The Question Column
A number of questions have been asked (and frequently confront many of us) regarding the subject of the headcovering of ladies on different occasions. We have submitted these to our esteemed brother and associate editor, Mr. James Gunn, who has recently written a paper, “Headship a n d Headcovering” (Everyday Publications Inc., Toronto). We are grateful to him for his reply to the first question. Others will follow in the next issue of Focus.
Question: Does the teaching of 1 Corinthians 11:1-16, on the subject of women’s headcovering, apply to the present time, or was it intended only for the circumstances that faced the Corinthians? In their time it was considered shameful and immodest for a woman to appear in public uncovered.
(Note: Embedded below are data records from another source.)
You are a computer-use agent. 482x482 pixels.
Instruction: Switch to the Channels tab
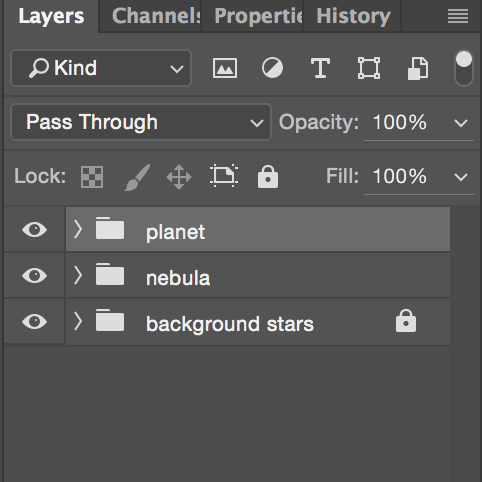tap(156, 16)
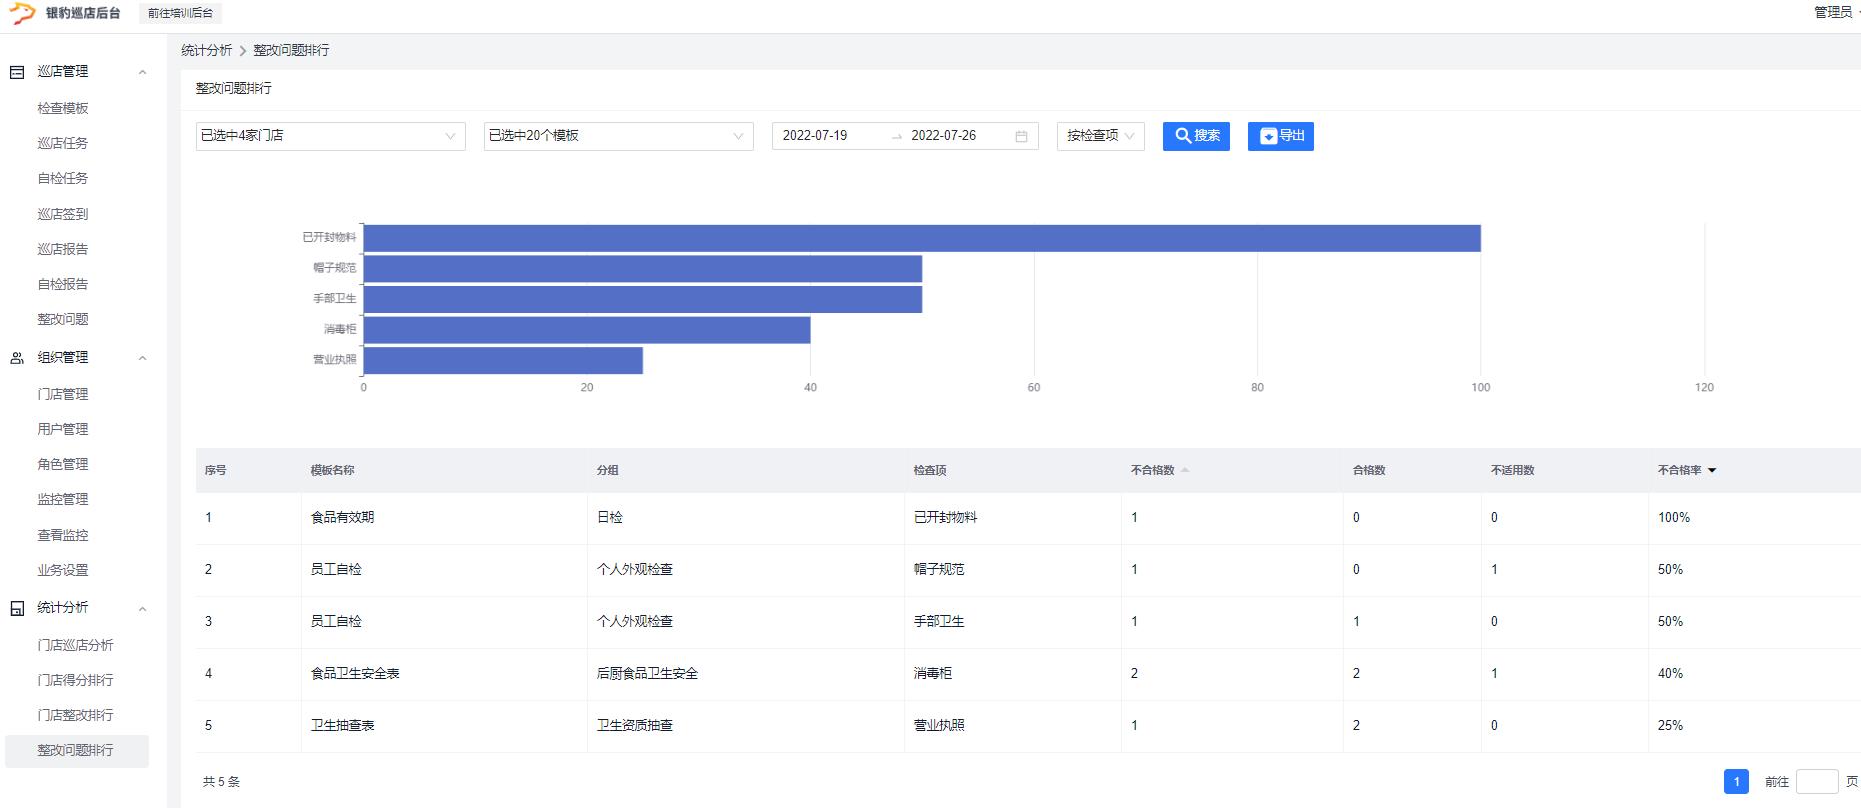Click the 统计分析 chart icon in sidebar
This screenshot has width=1861, height=808.
17,608
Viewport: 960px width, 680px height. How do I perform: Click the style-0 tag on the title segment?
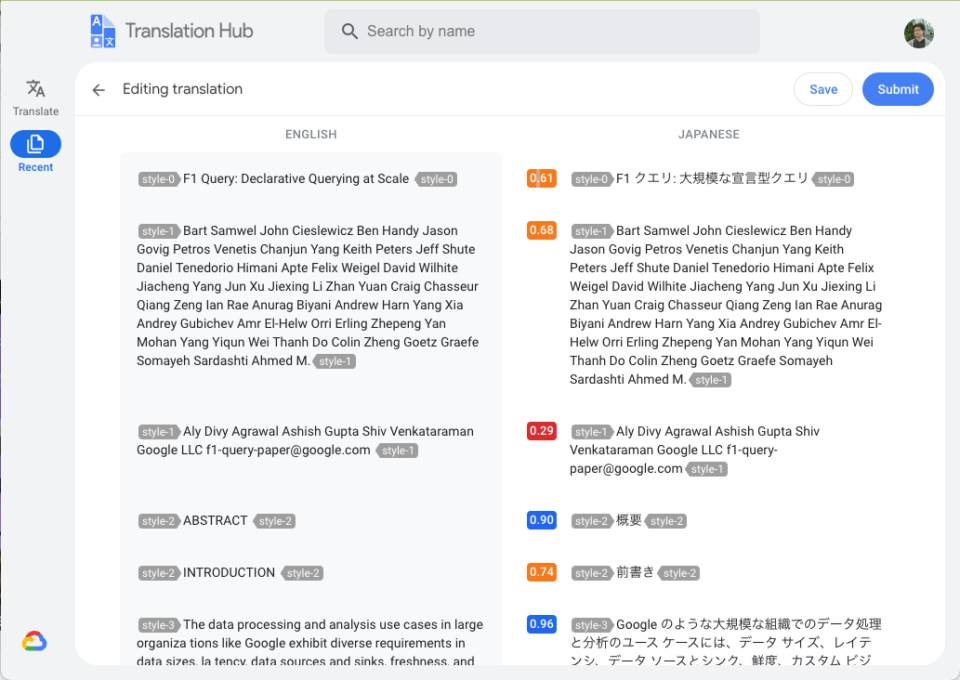pyautogui.click(x=159, y=179)
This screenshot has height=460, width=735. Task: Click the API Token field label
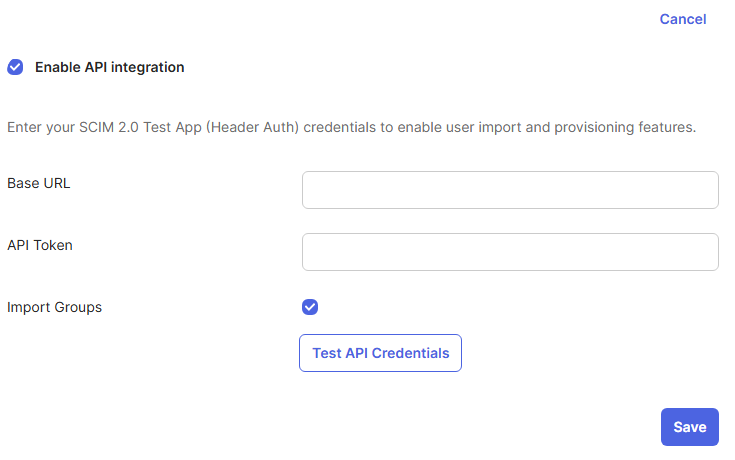pyautogui.click(x=40, y=245)
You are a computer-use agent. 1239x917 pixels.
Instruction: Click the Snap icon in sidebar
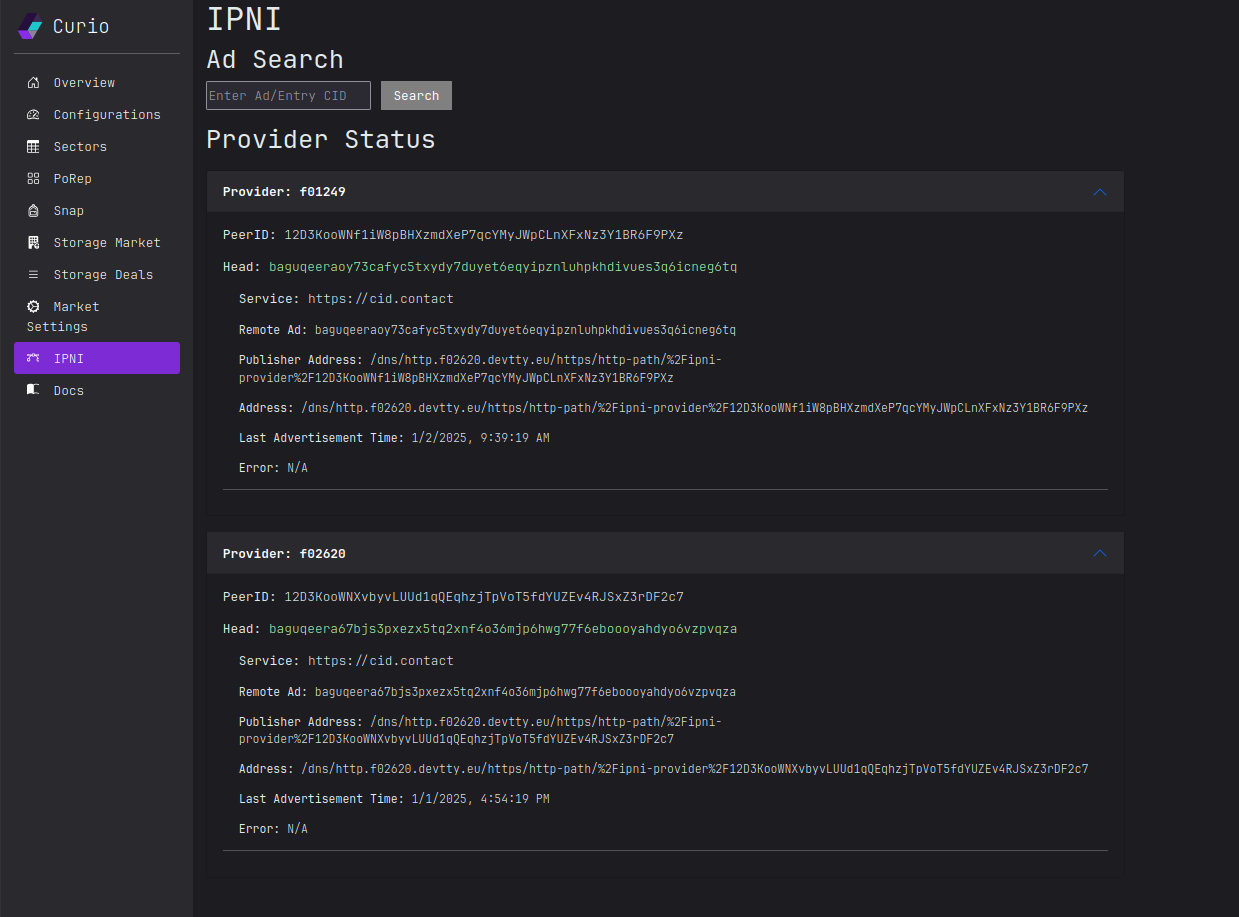click(x=33, y=211)
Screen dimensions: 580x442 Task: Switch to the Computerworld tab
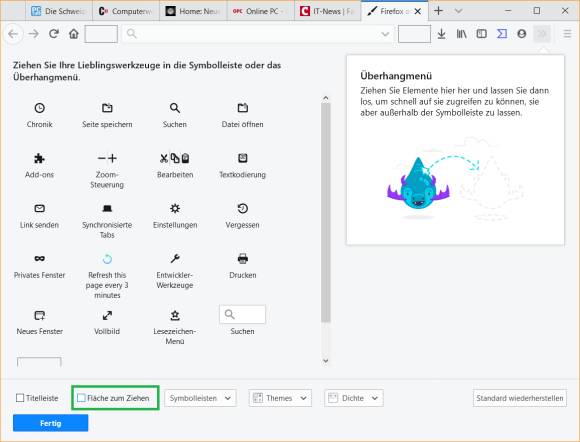tap(126, 11)
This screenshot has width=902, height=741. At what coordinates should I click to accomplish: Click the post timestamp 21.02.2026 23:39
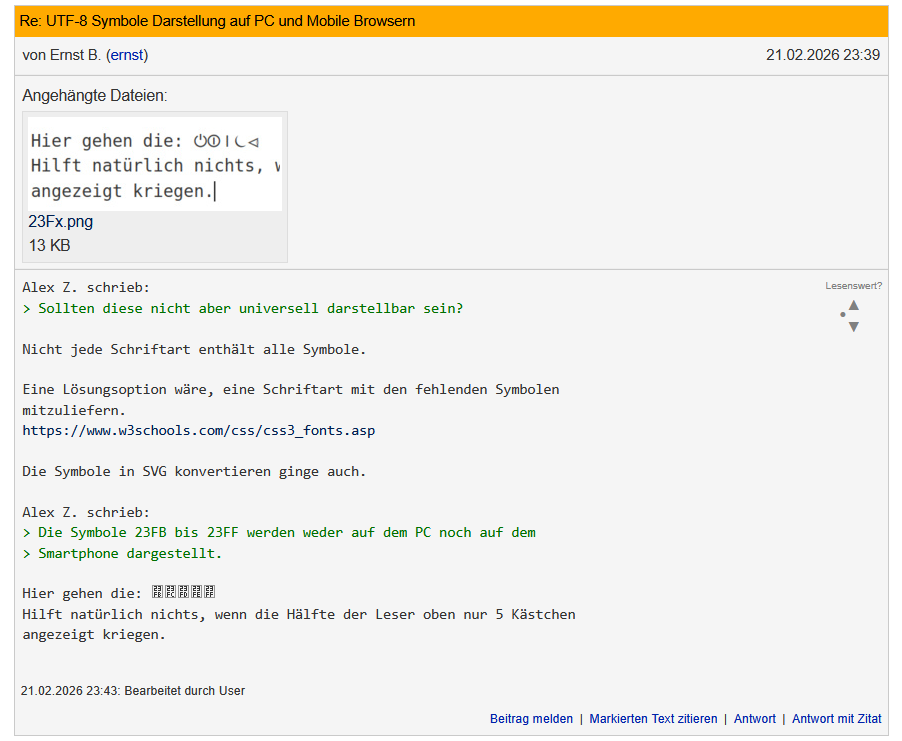(822, 55)
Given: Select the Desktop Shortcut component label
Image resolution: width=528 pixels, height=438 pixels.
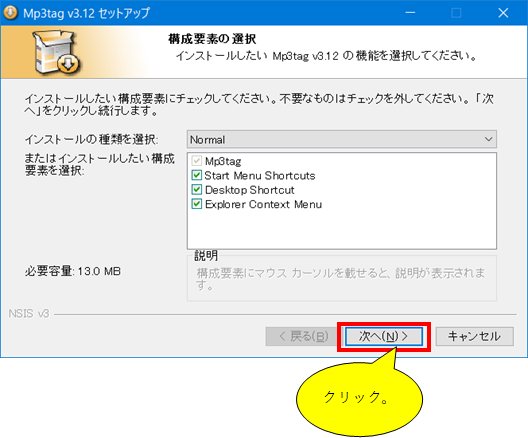Looking at the screenshot, I should [x=250, y=190].
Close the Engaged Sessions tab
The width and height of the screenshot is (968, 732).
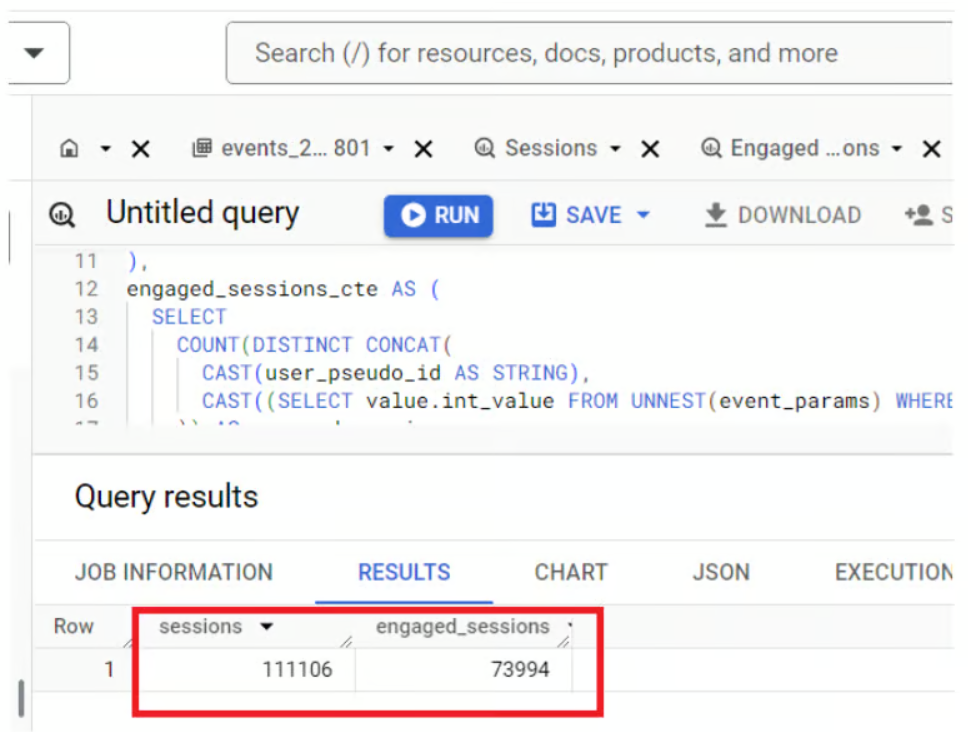point(932,148)
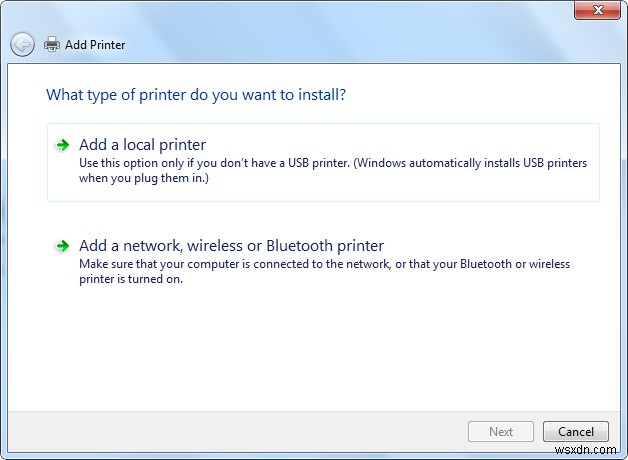Click green arrow beside network printer option
This screenshot has height=460, width=628.
(x=63, y=245)
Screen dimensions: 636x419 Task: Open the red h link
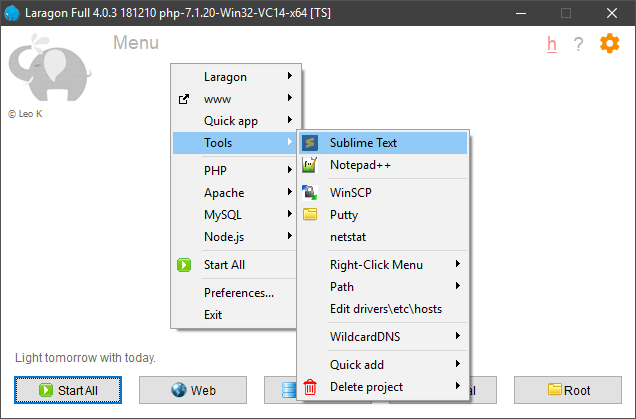(551, 44)
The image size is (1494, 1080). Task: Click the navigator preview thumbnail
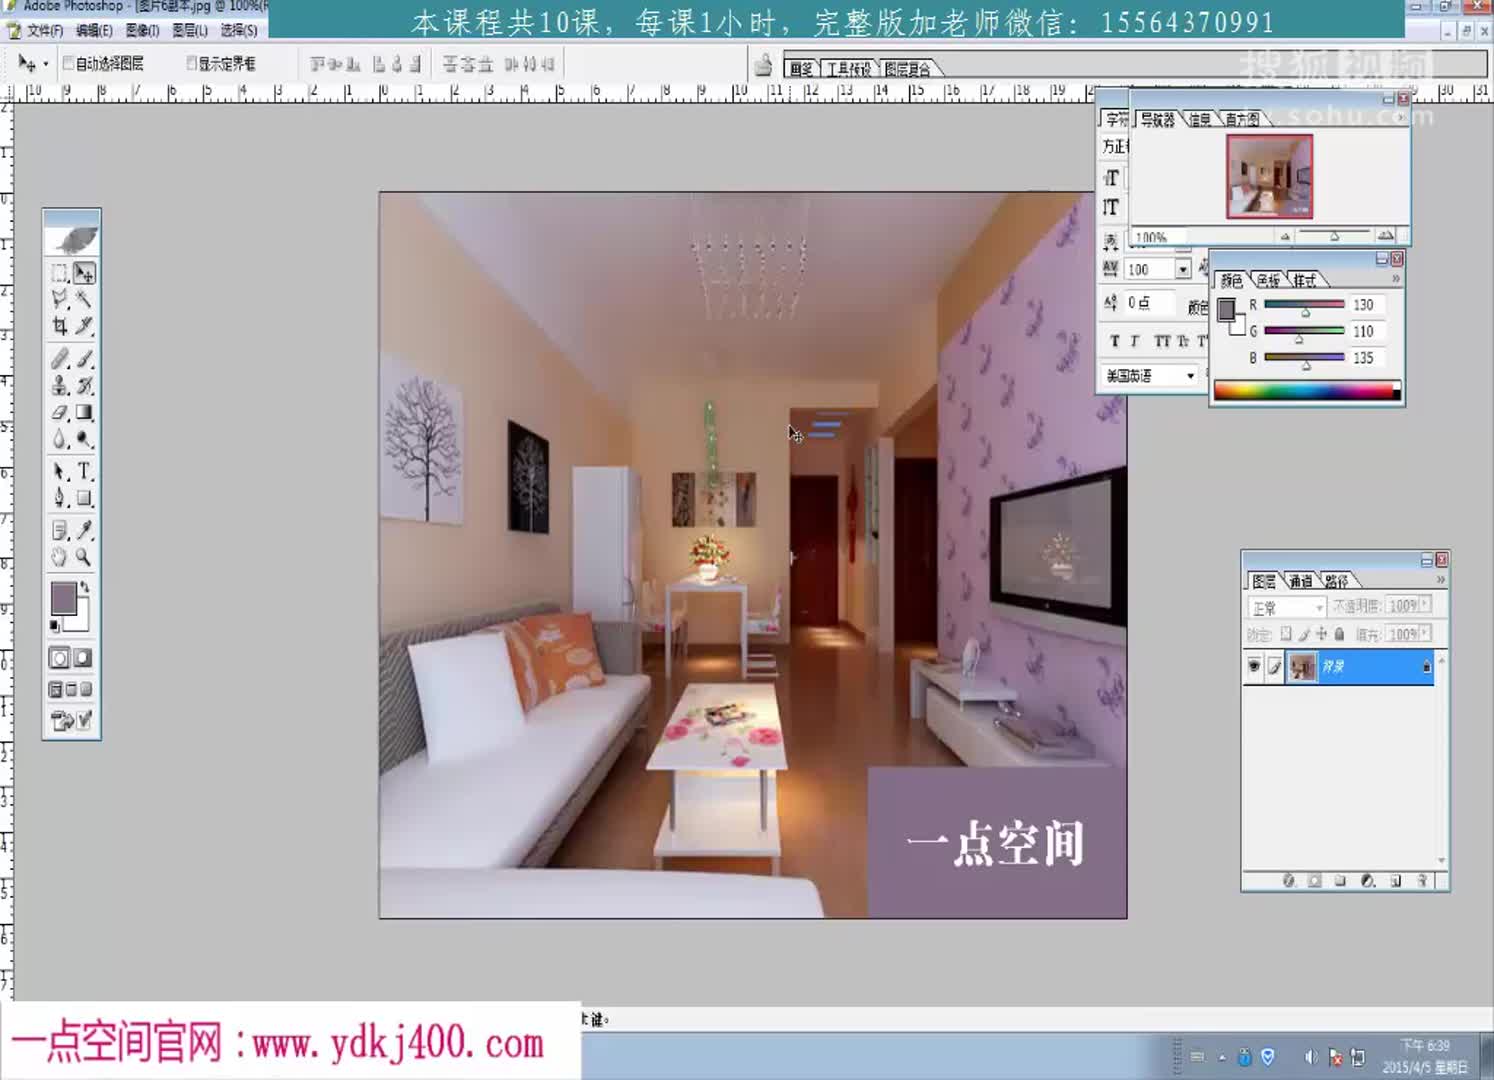[x=1268, y=178]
Answer: Clasping of the hands may impart a deep sense of friendship; it may also offer more than that. To Paul and Barnabas it was the evidence of a respectful attitude by the pillars of the early church and the endorsement of their service (Gal. 2:9).
The kissing of the lips as an act of affection dates back to patriarchal times (Gen. 29:11).
Was the headcovering used by the women in the ancient church similarly only a custom? Is it a custom that fluctuates according to any existing local changeable practice? Is it to be modified or discontinued to “the glass of fashion and the mold of form”?
In Corinth prostitutes and immoral women went bareheaded or with shorn hair. Chaste and pure women were careful never to appear unveiled. Are Paul’s directions here reflective of only a local custom?
The headcovering of the Christian woman is mentioned in a very specific and significant manner. It is interpreted by the Word of God; it is called “a sign of authority” (1 Cor. 11:10, marg.), and it is to be accepted as the symbol of headship.
In the early chapter of 1 Corinthians, Paul is dealing with rumors (chs. 1-6), but in chapters which immediately follow, he is answering questions which the Corinthians had sent to him (chs. 7-10). In the opening of this section of the letter beginning with chapter 11, he is teaching doctrine. It is clear that chapter 11 begins a new section of the letter. In an earlier section (6:1-11:1), the apostle is concerned with the home life and personal testimony of the individual believer. This section stretches from 11:2-14:40. In it Paul deals with matters affecting the collective gatherings of saints.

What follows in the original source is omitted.